Уважаемые дамы и господа! Вы, конечно, рады тому, что вам не придется более ничего выслушивать о страхе. Но это дела не меняет, ибо дальнейшее не лучше того. Я намерен сегодня же ввести вас в область теории либидо или теории влечений, где тоже, кажется, появилось кое-что новое. Не хочу сказать, что мы достигли здесь настолько больших успехов, чтобы стоило прилагать усилия для усвоения всего этого. Нет, это такая область, где мы с трудом ориентируемся и достигаем понимания; вы будете лишь свидетелями наших усилий и здесь мне тоже придется вернуться, кстати, к тому, о чем я говорил раньше.

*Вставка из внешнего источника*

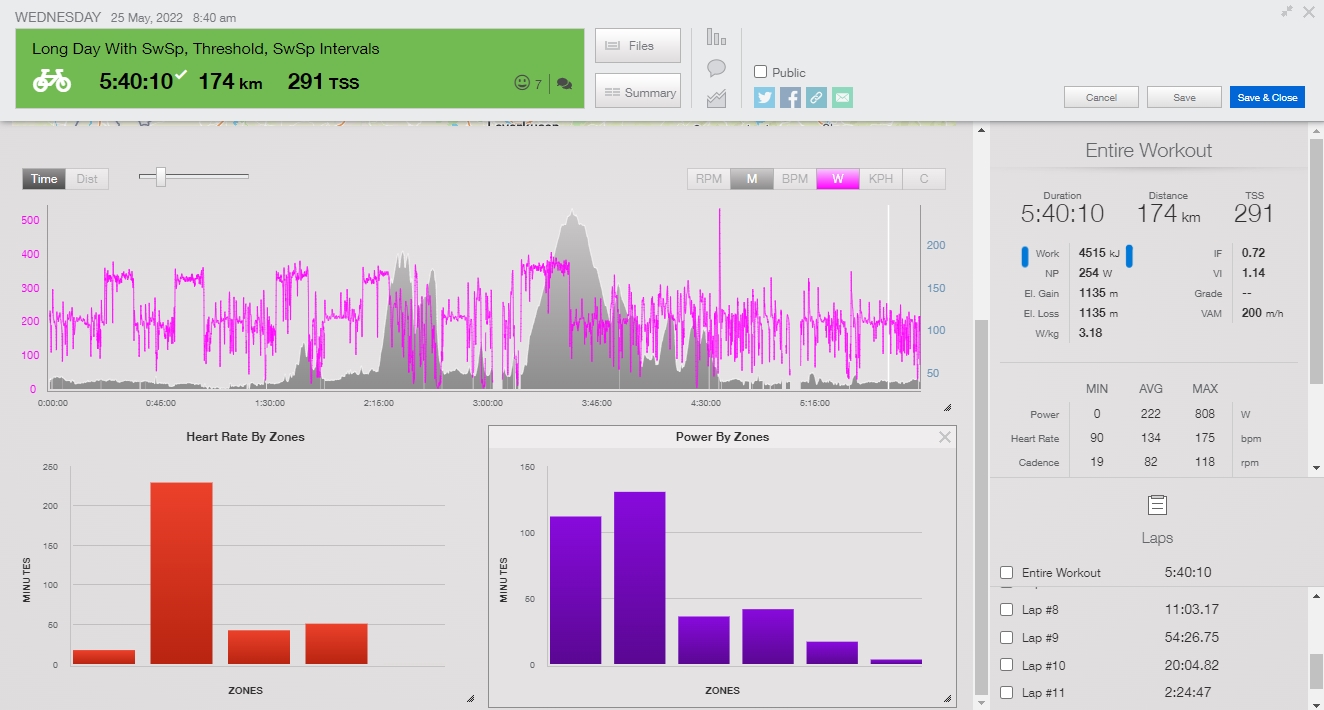Toggle the KPH channel on the graph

Теория влечений — это, так сказать, наша мифология. Влечения — мифические существа, грандиозные в своей неопределенности. Мы в нашей работе ни на минуту не можем упускать их из виду и при этом никогда не уверены, что видим их ясно. Вы знаете, как обыденное мышление объясняет влечение. Предполагается гораздо большее количество разнообразных влечений, чем это нужно: влечение к самоутверждению, подражанию, игре, общению и многие им подобные. Их как бы принимают к сведению, дают каждому из них выполнять свою функцию и затем опять их отстраняют. Нам всегда казалось, что за этими многочисленными мелкими заимствованными влечениями скрывается нечто серьезное и могущественное, к чему мы желали бы осторожно приблизиться. Наш первый шаг был весьма скромным. Мы сказали себе, что, вероятно, не запутаемся, если для начала выделим два основных влечения, вида влечений или группы влечений по двум большим потребностям: голод и любовь. Как бы ревностно мы ни защищали в иных случаях независимость психологии от любой другой науки, здесь мы все-таки находимся в плену незыблемого биологического факта, согласно которому отдельное живое существо служит двум намерениям, самосохранению и сохранению вида, кажущимся независимыми друг от друга, которые, насколько нам известно, пока еще не сведены к единому источнику и интересы которых в животной жизни часто противоречат друг другу. Мы как бы занимаемся здесь собственно биологической психологией, изучаем психические явления, сопровождающие биологические процессы. В качестве примеров этого рода в психоанализе представлены «влечения Я и «сексуальные влечения». К первым мы причисляем все, что относится к сохранению, утверждению, возвышению личности. В последние мы вкладывали то богатство содержания, которого требует детская извращенная сексуальная жизнь. Познакомившись при изучении неврозов с Я как с ограничивающей, вытесняющей силой, а с сексуальными стремлениями как с подвергающимися ограничению и вытеснению, мы полагали, что нащупали не только различие, но и конфликт между обеими группами влечений. Предметом нашего изучения сначала были только сексуальные влечения, энергию которых мы назвали «либидо». На их примере мы попытались прояснить наши представления о том, что такое влечение и что ему можно приписать. Таково значение теории либидо.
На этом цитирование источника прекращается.